EWG collected tap water contaminant data from 42 states over a two and one half year period. The overwhelming majority of the data we obtained were from utilities, with a much smaller component from the states as a part of special monitoring initiatives. EWG painstakingly pieced these data together, and created a website where the public can access the information free of charge at www.ewg.org/tapwater/.

Some officials from water utilities, state governments and political appointees at the US Environmental Protection Agency (EPA) are criticizing the data on EWG's tap water website.

These objections are curious and a bit ironic, because the data they are objecting to are their own.

Perhaps what disturbs this handful of officials is that EWG is giving the public all the data on contaminants in their tap water, not just the sanitized version of contaminant monitoring that utilities provide the public each year.

Federal law requires water utilities to send virtually every American an annual report on contaminants in their drinking water. These reports, however, provide only a partial picture of what people are actually drinking.

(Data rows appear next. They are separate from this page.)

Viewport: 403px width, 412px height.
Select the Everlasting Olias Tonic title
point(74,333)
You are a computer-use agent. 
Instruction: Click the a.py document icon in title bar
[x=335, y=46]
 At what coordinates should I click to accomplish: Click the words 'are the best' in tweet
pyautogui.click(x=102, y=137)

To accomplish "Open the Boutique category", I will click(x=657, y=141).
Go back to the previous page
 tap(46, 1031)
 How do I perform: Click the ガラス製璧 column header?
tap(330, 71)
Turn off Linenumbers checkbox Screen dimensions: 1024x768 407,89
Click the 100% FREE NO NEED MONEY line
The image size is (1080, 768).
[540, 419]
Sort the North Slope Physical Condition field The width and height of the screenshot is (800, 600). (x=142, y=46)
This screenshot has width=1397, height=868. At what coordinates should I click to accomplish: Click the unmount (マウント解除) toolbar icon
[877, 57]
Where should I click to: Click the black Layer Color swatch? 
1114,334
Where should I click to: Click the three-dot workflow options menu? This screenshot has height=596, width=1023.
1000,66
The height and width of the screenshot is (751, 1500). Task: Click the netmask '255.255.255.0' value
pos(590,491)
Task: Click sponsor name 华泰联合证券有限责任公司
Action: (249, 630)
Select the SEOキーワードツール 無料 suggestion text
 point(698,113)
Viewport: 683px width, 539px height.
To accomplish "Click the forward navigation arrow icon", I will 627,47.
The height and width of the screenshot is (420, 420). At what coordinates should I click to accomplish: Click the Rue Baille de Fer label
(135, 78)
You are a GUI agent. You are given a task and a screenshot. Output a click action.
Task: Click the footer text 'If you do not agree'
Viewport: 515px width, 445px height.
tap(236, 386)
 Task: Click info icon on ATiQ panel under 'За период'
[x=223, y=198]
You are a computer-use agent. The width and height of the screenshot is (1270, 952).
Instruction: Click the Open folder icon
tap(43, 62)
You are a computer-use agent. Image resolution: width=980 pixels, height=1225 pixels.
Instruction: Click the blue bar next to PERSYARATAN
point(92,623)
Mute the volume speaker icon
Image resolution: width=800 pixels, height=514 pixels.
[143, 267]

They contain only average levels of most contaminants, as opposed to a full reporting of all test results, and they provide no information on chemicals that are not regulated by the EPA—even though more than half of the contaminants utilities actually found in treated tap water are unregulated.

After we assembled our tap water monitoring database, we took the extra step of approaching the major water utility lobbying groups to brief them on what their data said, and we gave them a months-long window to send us corrections to their data. Over 500 water utilities did just that. Those that did not can still respond by clicking the Utility Operators link at the top of the first page of the site.

What is remarkable is that EWG is providing a web site to the public that should rightfully be presented by the EPA. Almost a decade ago, the Safe Drinking Water Act Amendments of 1996 became law, including a requirement that the EPA produce just such a public service. It still hasn't. We encourage you to ask Cynthia Dougherty at the EPA why that is. You can email her at dougherty.cynthia@epa.gov or call her at 202-564-3750.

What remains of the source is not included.